Benton Resources Corp. ("Benton") (the "Company") (TSX VENTURE:BTC) announces
today that the Board of Directors has temporarily delayed the date for its
special meeting (the "Meeting") of shareholders to consider the spin-out
transaction (the "Transaction") previously announced on March 29, 2011. The
Company continues to work with legal and tax counsel to complete the required
filings and is responding to regulatory and Canada Revenue Agency feedback
concerning its submissions. Management would like to assure shareholders that it
remains committed to completing the Transaction as previously announced, and
that they are working diligently to obtain all required approvals in order to
complete the transaction in due course. The Company will shortly publish new
record and meeting dates for the Meeting.


Pursuant to a plan of arrangement (the "Arrangement") and subject to obtaining
the requisite shareholder, court, and regulatory approvals, Benton intends to
spin-off all of its assets, other than its approximate 57,866,754 million shares
of Coro Mining Corp. ("Coro") (TSX:COP), sufficient working capital to maintain
operations and such other assets as may be required to maintain operations or
are required by the TSX Venture Exchange to a new company (referred to as
"Newco" for the purposes of this release). Newco will hold all of the
exploration assets, remaining cash and equity positions other than Coro. On the
effective date of the Arrangement (the "Effective Date"), shareholders of Benton
will receive one new common share of Benton and one new common share of Newco
for each share of Benton that they held prior to the Effective Date. Following
the Effective Date, both the common shares of Benton and Newco are expected on
trade on the TSX Venture Exchange ("TSX-V"), subject to Benton complying with
the continued listing requirements of the TSX-V and Newco meeting the original
listing requirements of the TSX-V, receiving approval of the TSX-V and meeting
all conditions of listing imposed by the TSX-V. There is no assurance as to if
and when the common shares of Newco will be listed for trading on the TSX-V. The
Arrangement must be approved by no less than 66 2/3% of Benton's shareholders.


The completion of the Arrangement is subject to, among other things: shareholder
and court approval and other necessary regulatory approvals, including TSX-V
acceptance of the Arrangement and conditional listing approval of the Newco
common shares on the TSX-V, and receipt by Benton of an advance tax ruling from
the Canada Revenue Agency confirming that the Arrangement can be finalized on a
tax neutral basis for Benton and its shareholders. There is no assurance that
the TSX-V will provide conditional listing approval for the common shares of
Newco or that the Canada Revenue Agency will provide a favourable advance tax
ruling. A complete description of the Transaction will be contained in the
management information circular to be sent to Benton's shareholders in advance
of the Meeting.
· · · · · · ·
- _Requirements_:
Copy the Benton press release from "The completion of" up to and including "of the Meeting.", swapping "shareholders" for "stockholders". The entries that come next have no connection to the Benton press release.

- _Information given_:
· · · · · · ·
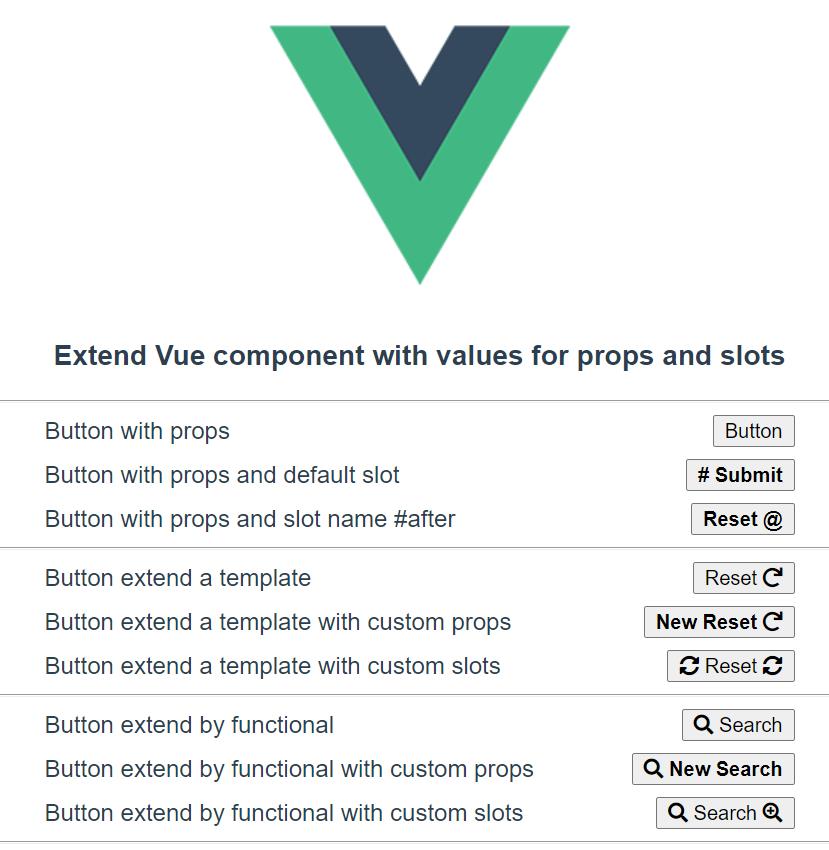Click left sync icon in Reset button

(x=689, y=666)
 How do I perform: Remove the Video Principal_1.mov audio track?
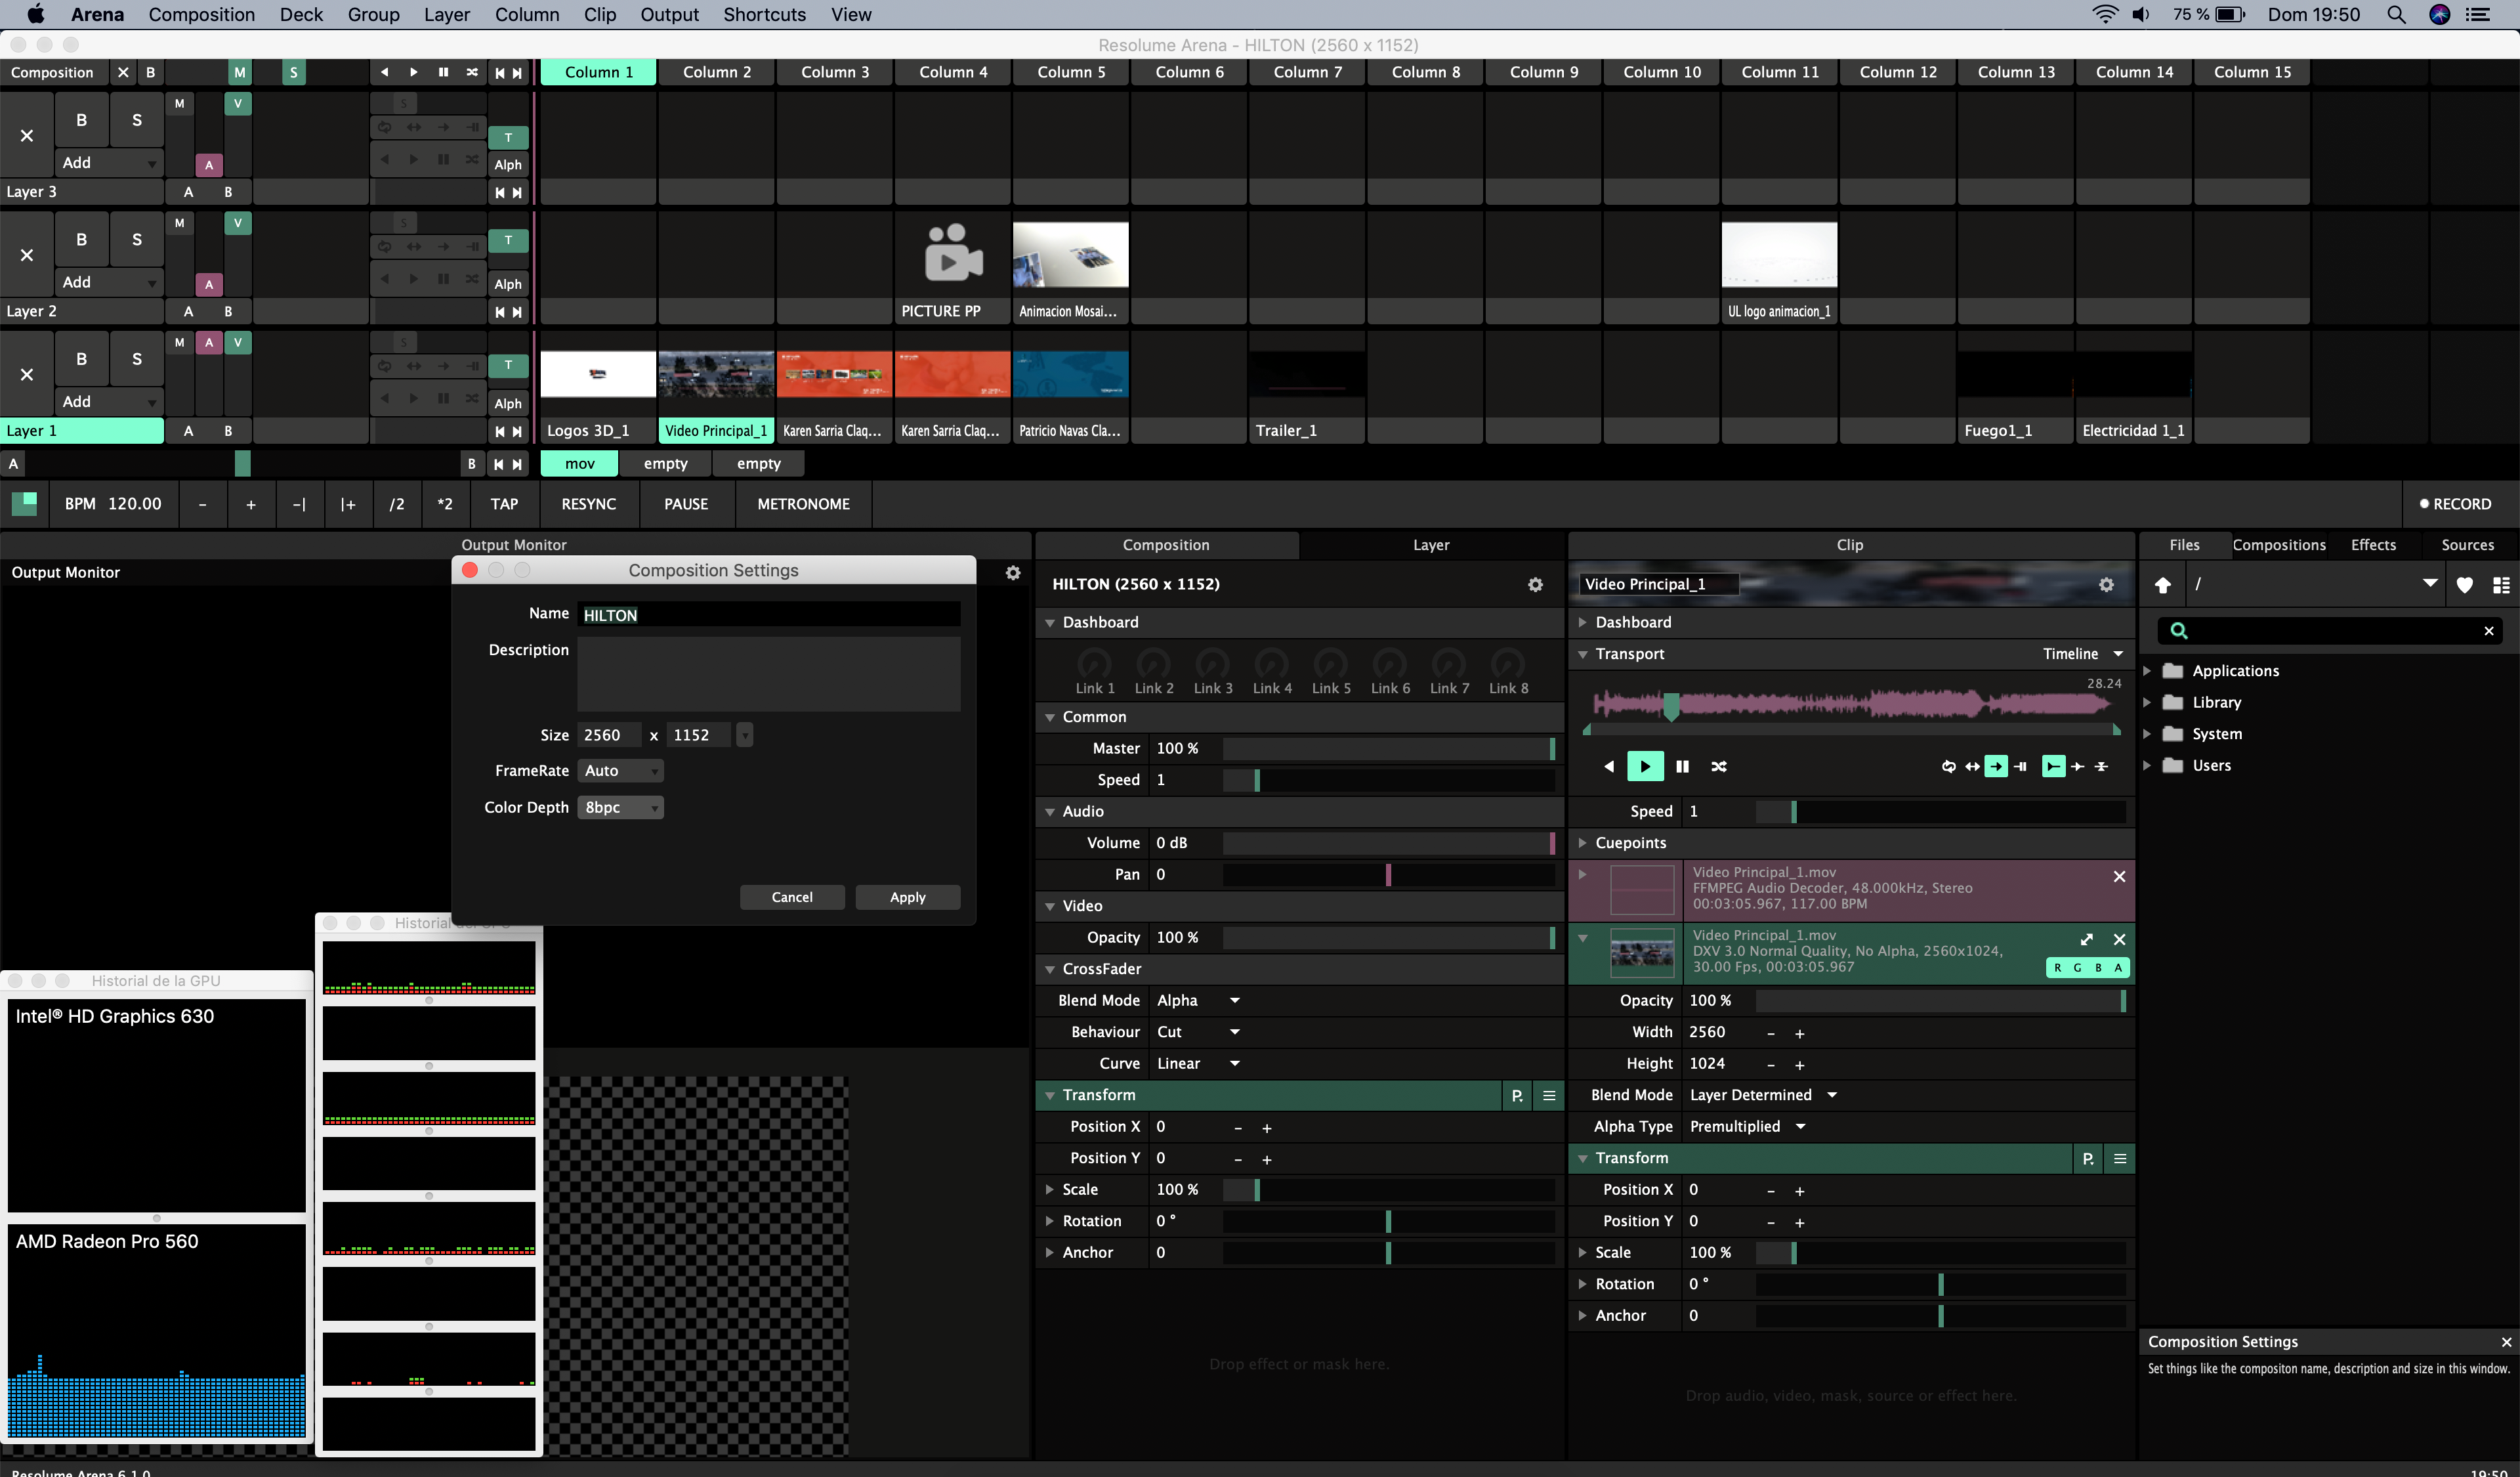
· · · · · · ·
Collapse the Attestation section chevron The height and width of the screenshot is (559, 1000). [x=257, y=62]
· · · · · · ·
- _Response to this exercise_:
The completion of the Arrangement is subject to, among other things: shareholder
and court approval and other necessary regulatory approvals, including TSX-V
acceptance of the Arrangement and conditional listing approval of the Newco
common shares on the TSX-V, and receipt by Benton of an advance tax ruling from
the Canada Revenue Agency confirming that the Arrangement can be finalized on a
tax neutral basis for Benton and its stockholders. There is no assurance that
the TSX-V will provide conditional listing approval for the common shares of
Newco or that the Canada Revenue Agency will provide a favourable advance tax
ruling. A complete description of the Transaction will be contained in the
management information circular to be sent to Benton's stockholders in advance
of the Meeting.